Снова вылезаю наружу и высыпаю птицам в кормушку остатки консервированного мяса. Тучи, темно-серые, густые, теснятся со всех сторон, наваливаются сверху. Поднялся ветер, его порывы проносятся над озером, как содрогания, далеко на юге темной полосой идет дождь. Всполохи света, но грома нет; летят пригоршни листьев.
Иду по дорожке к отхожему домику, заставляю себя идти не спеша, не подпуская близко страх, глядя на него со стороны. Запираю изнутри дверь на крючок, я дверей боюсь, ведь сквозь них не видно, я боюсь, как бы она вдруг не распахнулась от ветра, эта дверь. Обратно под уклон бегу, бегу, а сама велю себе остановиться: я уже не маленькая, я уже выросла.

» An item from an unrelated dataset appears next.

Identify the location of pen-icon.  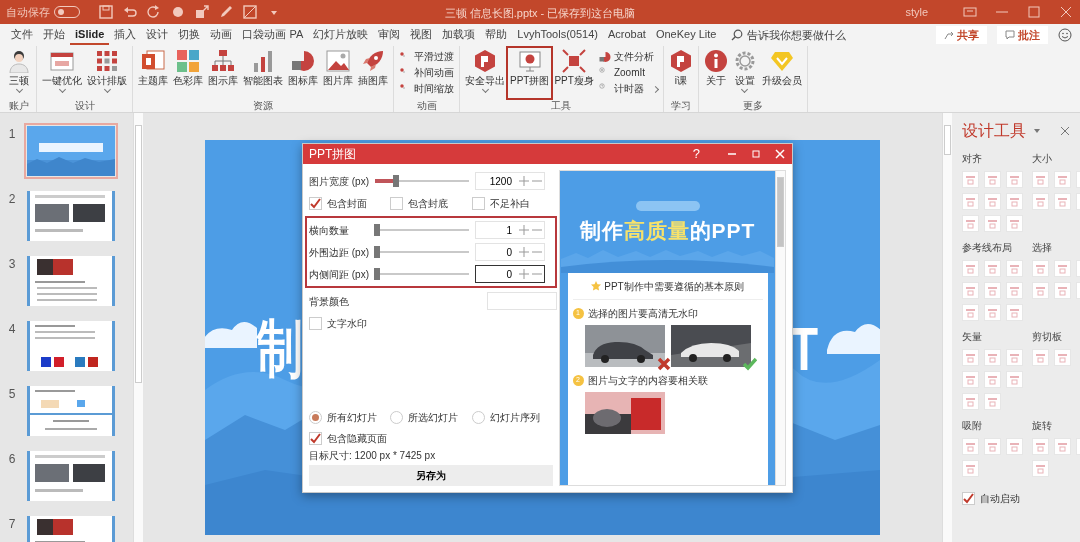
(226, 12).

Сила моя меня бы защитила, но она ушла, иссякла, от нее теперь проку не больше, чем от серебряных пуль или крестного знамения. Но дом меня укроет; вон он уже виднеется в конце дорожки. Забравшись в окно, опять навешиваю раму, пристегиваю крючки, загораживаюсь решеткой оконных переплетов. Но четыре стекла выбиты, чем закрыть отверстия? Пробую заткнуть смятыми листами из журналов и альманахов, но ничего не выходит, дырки чересчур велики, комки бумаги не держатся и падают на пол. Были бы у меня гвозди и молоток.

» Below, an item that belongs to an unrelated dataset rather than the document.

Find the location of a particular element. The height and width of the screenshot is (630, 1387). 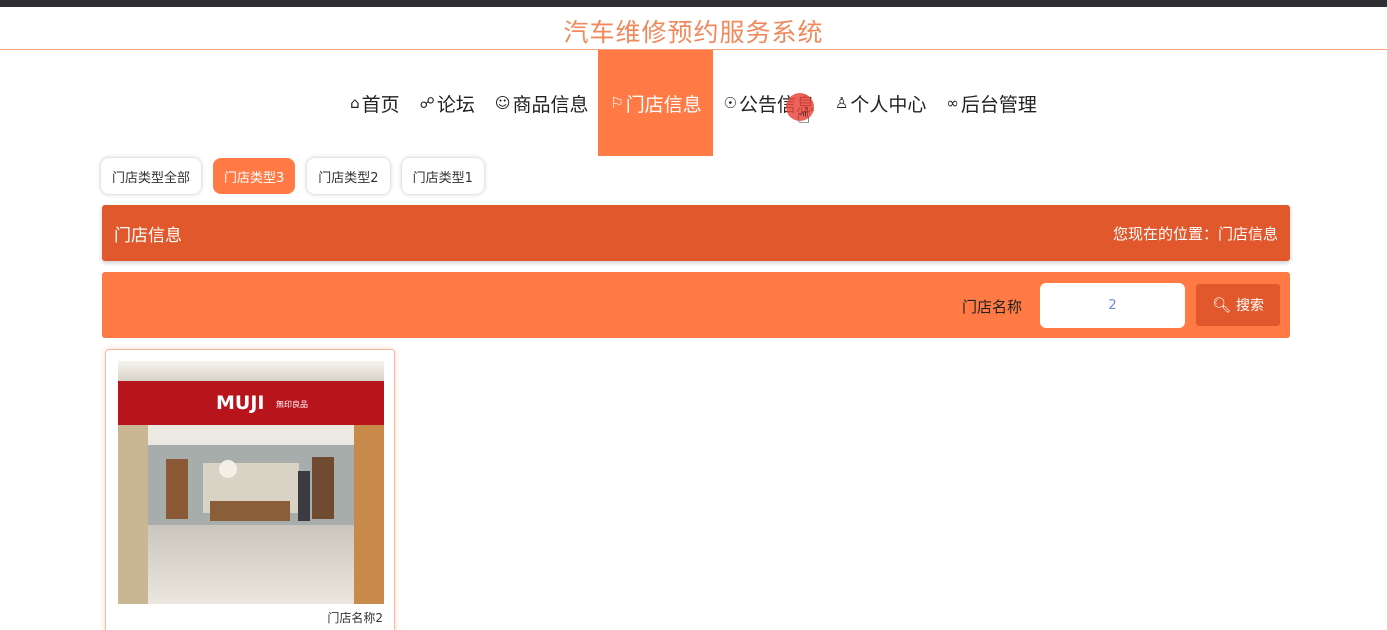

nav-item-label: 商品信息 is located at coordinates (550, 104).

Я засветила лампу, но из разбитого окна сквозит, язычок пламени дрожит и синеет, и, кроме того, когда горит лампа, не видно, что делается снаружи, Задуваю ее и сижу в потемках, слушая, как шумит ветер. Но дождя нет.

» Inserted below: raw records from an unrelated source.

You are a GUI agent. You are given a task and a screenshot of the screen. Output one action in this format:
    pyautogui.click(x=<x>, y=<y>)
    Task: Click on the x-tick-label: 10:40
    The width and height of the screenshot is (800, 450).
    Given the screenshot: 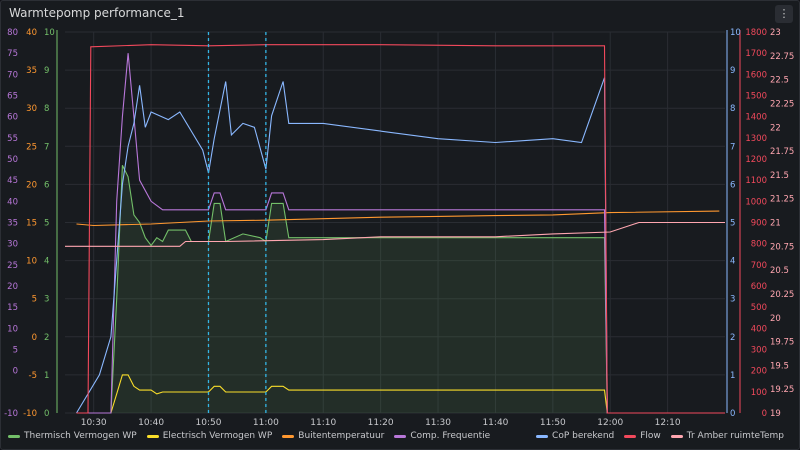 What is the action you would take?
    pyautogui.click(x=151, y=423)
    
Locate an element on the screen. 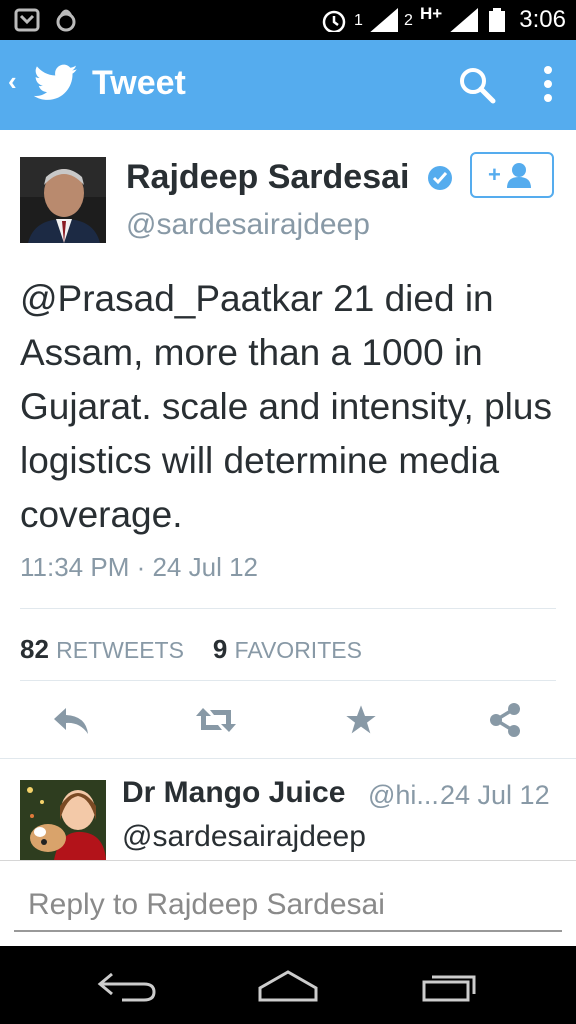  reply-author-name: Dr Mango Juice is located at coordinates (234, 792).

Потом я подумала, что надо лечь спать. Я не устала и днем выспалась, но больше делать все равно нечего. У себя в комнате долго стою, сама не понимая, отчего мне боязно раздеться: может быть, боюсь, как бы они не вздумали вернуться за мной, тогда придется быстро удирать; но в грозу они Не поедут, Эванс разбирается в таких вещах, он знает, что открытая вода – самое опасное место, все дело в электричестве, и тело, и вода – хорошие проводники тока.
Отворачиваю и подвязываю штору, чтобы было побольше света. У окна на гвозде висит кожанка моей матери, но в ней – никого, она пустая. Я прижимаюсь к ней лбом. Запах кожи, запах потери, невосполнимости, Но я не могу об этом думать. Ложусь на постель прямо в одежде, и через минуту в крышу ударяют первые капли дождя. Сначала накрапывает, потом начинает барабанить, сливается в лавинный грохот, обступает со всех сторон. Я чувствую, как озеро поднимается, заливает отмель и крутой берег, деревья обрушиваются в воду, точно подмытые песчаные башни, вздевают кверху корни, дом сходит с фундамента и плывет, качаясь, качаясь…
Среди ночи меня будит тишина, дождь перестал. Тьма непроглядная, я ничего не вижу, пытаюсь пошевелить хоть пальцем – и не могу. Волнами накатывает страх, подступает, как звук шагов; я не знаю, откуда он исходит, он окружает меня со всех сторон, одевает, как броня, как моя напрягшаяся от страха кожа. Они хотят проникнуть в дом, хотят, чтобы я открыла окна и дверь, они не могут сами. Вся их надежда на меня, но я их больше не узнаю; каким бы путем они ни вернулись, они уже не будут прежними. Я этого хотела, я их вызвала, их появление логично; но логика – это стена, возведенная мною, и по ту сторону находится ужас.
Надо мной постукивают по крыше пальцы капели, вода с деревьев. Я слышу дыхание, затаенное, пристальное, не внутри дома, но повсюду вокруг.